L'« affaire Seznec » - Un cadavre introuvable - Herodote.net

L'« affaire Seznec »

Un cadavre introuvable

L'impossible innocence : histoire de l'affaire Seznec (Michel Pierre, Tallandier, septembre 2019, 318 pages, 19,90€)Depuis près d’un siècle, l’« affaire Seznec » est devenu le mythe le plus incroyable de l’histoire judiciaire française.

Elle commence en 1923 de manière presque banale puis devient tout à la foi une saga familiale, un épisode de manipulation, consciente ou inconsciente, de l’opinion publique, un exemple d’indépendance de la justice face à l’hystérie de cette même opinion publique et une fable médiatique.

A contrario, elle n’est ni une affaire d’État, ni une machination policière, ni le résultat d’un improbable complot.

Et c’est cela qui interroge l’historien. Par quels mécanismes un fait divers crapuleux a-t-il pu se transformer en fable médiatique, pour ne pas parler de farce médiatique ?

Michel Pierre, auteur de L'impossible innocence, Histoire de l'affaire Seznec (2019, Tallandier, 318 pages, 19,90€)

Les faits

Tout commence en mai 1923 lorsque Guillaume Seznec, maître de scierie à Morlaix, et Pierre Quéméneur, négociant à Landerneau et conseiller général de Sizun dans le Finistère, se rendent à Paris pour la vente d’une torpedo Cadillac provenant de stocks de matériel militaire laissé par l’armée américaine après la fin du premier conflit mondial. Destiné à l’origine aux officiers, ce véhicule est réputé pour sa solidité et ses qualités mécaniques.

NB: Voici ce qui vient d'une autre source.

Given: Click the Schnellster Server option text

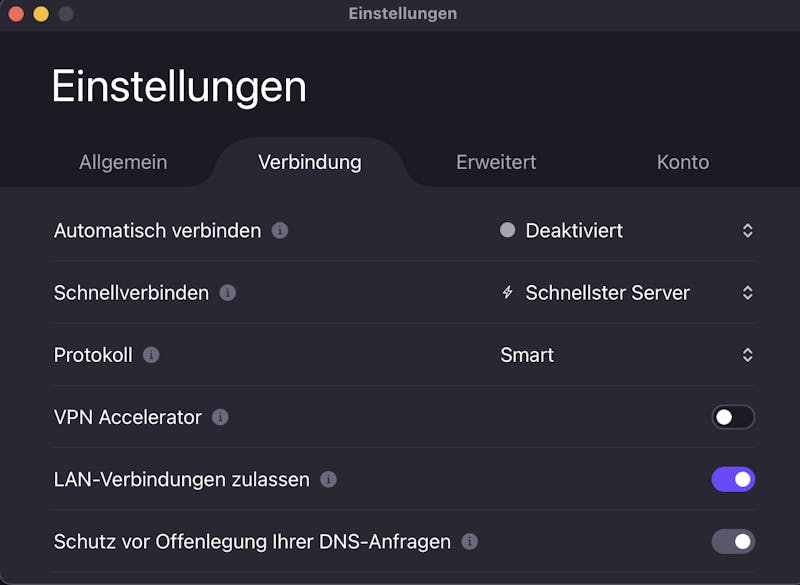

Ils partent ensemble le 25 mai. Le 27 au matin, Guillaume Seznec revient seul à Morlaix sans plus s’inquiéter de son compagnon dont il dira plus tard qu’il a pris un train pour Paris dans la soirée du 25.

Guillaume Seznec en 1919, collection Denis Seznec, DR. L'agrandissement montre le portrait de Pierre Quéméneur, DR.Un temps rassuré par un télégramme daté du 13 juin, envoyé du Havre à sa sœur à Landerneau et signé Quéméneur, la famille ne voit toujours pas réapparaître le disparu et passe de l’inquiétude à la certitude que quelque chose de grave est arrivé.

Alertée, la police parisienne et rennaise, va enquêter et trouver tant d’incohérences dans les témoignages de Guillaume Seznec que l’on passe bientôt du doute au soupçon d’autant que sa réputation, en Bretagne, est déplorable.

La découverte, le 20 juin, de la valise de Quéméneur dans la salle d’attente de la gare du Havre, renforce les soupçons : le bagage contient une promesse de vente à Seznec d’une importante propriété située dans l’estuaire du Trieux.

Les différentes phases de l’enquête vont ensuite démontrer que le télégramme du 13 juin est un faux, envoyé par Seznec du Havre. Ce même jour, de nombreux témoins affirmeront à la police l’avoir vu en train d’acheter une machine à écrire, celle qui a précisément servi à taper les promesses de vente qui s’avèrent être aussi des faux.

La machine à écrire Royal 10 sur laquelle Guillaume Seznec a écrit le faux télégramme du 13 juin 1923, dont les révélations font la Une dans Le Journal du 5 juillet 1923 (voir l'grandissement), Denis Langlois, avocat de la famille Seznec, DR. Lors d’une perquisition effectuée le 6 juillet, la police trouve la machine à écrire dissimulée dans une pièce de la scierie de Seznec, qui par ailleurs incapable de fournir des alibis pour les journées du 13 et du 20 juin, au cours desquelles maint témoins reconnaitront l’avoir vu et reconnu soit au Havre, soit dans les trajets en train menant de Bretagne en Normandie. L’instruction scrupuleusement menée à charge et à décharge est peu favorable à l’inculpé.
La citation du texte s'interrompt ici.